- Task prompt:
Each line below must be transcribed with no word changed.

- Information given:
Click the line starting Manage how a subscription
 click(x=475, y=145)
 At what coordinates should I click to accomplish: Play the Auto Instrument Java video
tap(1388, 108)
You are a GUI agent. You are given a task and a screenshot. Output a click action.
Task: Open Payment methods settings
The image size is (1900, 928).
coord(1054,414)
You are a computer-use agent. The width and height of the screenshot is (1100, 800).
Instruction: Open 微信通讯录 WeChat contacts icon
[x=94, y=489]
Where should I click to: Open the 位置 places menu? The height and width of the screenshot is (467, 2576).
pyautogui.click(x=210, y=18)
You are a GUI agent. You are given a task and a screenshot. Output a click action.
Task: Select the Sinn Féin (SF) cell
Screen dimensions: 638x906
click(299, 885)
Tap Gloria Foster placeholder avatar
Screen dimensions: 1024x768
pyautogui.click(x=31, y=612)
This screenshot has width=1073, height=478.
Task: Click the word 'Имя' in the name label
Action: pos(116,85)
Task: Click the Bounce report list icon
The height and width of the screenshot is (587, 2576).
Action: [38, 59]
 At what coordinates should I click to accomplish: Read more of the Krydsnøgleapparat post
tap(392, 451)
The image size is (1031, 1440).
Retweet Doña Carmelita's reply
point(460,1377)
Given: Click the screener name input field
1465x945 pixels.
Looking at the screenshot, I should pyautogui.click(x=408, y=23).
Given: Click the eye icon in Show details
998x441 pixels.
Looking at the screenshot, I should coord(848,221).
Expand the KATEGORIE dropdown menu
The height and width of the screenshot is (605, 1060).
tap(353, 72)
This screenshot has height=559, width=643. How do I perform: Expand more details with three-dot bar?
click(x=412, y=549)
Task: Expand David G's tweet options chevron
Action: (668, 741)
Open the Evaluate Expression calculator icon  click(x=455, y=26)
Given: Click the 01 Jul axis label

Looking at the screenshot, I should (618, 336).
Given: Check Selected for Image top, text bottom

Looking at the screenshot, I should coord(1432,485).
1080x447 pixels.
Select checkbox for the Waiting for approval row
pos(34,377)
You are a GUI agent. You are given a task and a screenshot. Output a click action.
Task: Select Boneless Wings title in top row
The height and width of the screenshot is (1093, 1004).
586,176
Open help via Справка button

- Answer to the exercise:
Click the line starting Manage how a subscription
 click(x=475, y=145)
 At what coordinates should I click to accomplish: Play the Auto Instrument Java video
tap(1388, 108)
You are a GUI agent. You are given a task and a screenshot. Output a click action.
Task: Open Payment methods settings
The image size is (1900, 928).
coord(1054,414)
You are a computer-use agent. The width and height of the screenshot is (1100, 800).
Instruction: Open 微信通讯录 WeChat contacts icon
[x=94, y=489]
Where should I click to: Open the 位置 places menu? The height and width of the screenshot is (467, 2576).
pyautogui.click(x=210, y=18)
You are a GUI agent. You are given a task and a screenshot. Output a click action.
Task: Select the Sinn Féin (SF) cell
Screen dimensions: 638x906
click(299, 885)
Tap Gloria Foster placeholder avatar
Screen dimensions: 1024x768
pyautogui.click(x=31, y=612)
This screenshot has width=1073, height=478.
Task: Click the word 'Имя' in the name label
Action: pos(116,85)
Task: Click the Bounce report list icon
The height and width of the screenshot is (587, 2576).
Action: [38, 59]
 At what coordinates should I click to accomplish: Read more of the Krydsnøgleapparat post
tap(392, 451)
The image size is (1031, 1440).
Retweet Doña Carmelita's reply
point(460,1377)
Given: Click the screener name input field
1465x945 pixels.
Looking at the screenshot, I should pyautogui.click(x=408, y=23).
Given: Click the eye icon in Show details
998x441 pixels.
Looking at the screenshot, I should coord(848,221).
Expand the KATEGORIE dropdown menu
The height and width of the screenshot is (605, 1060).
tap(353, 72)
This screenshot has height=559, width=643. How do I perform: Expand more details with three-dot bar?
click(x=412, y=549)
Task: Expand David G's tweet options chevron
Action: (668, 741)
Open the Evaluate Expression calculator icon  click(x=455, y=26)
Given: Click the 01 Jul axis label

Looking at the screenshot, I should (618, 336).
Given: Check Selected for Image top, text bottom

Looking at the screenshot, I should coord(1432,485).
1080x447 pixels.
Select checkbox for the Waiting for approval row
pos(34,377)
You are a GUI agent. You are given a task and a screenshot. Output a click action.
Task: Select Boneless Wings title in top row
The height and width of the screenshot is (1093, 1004).
586,176
Open help via Справка button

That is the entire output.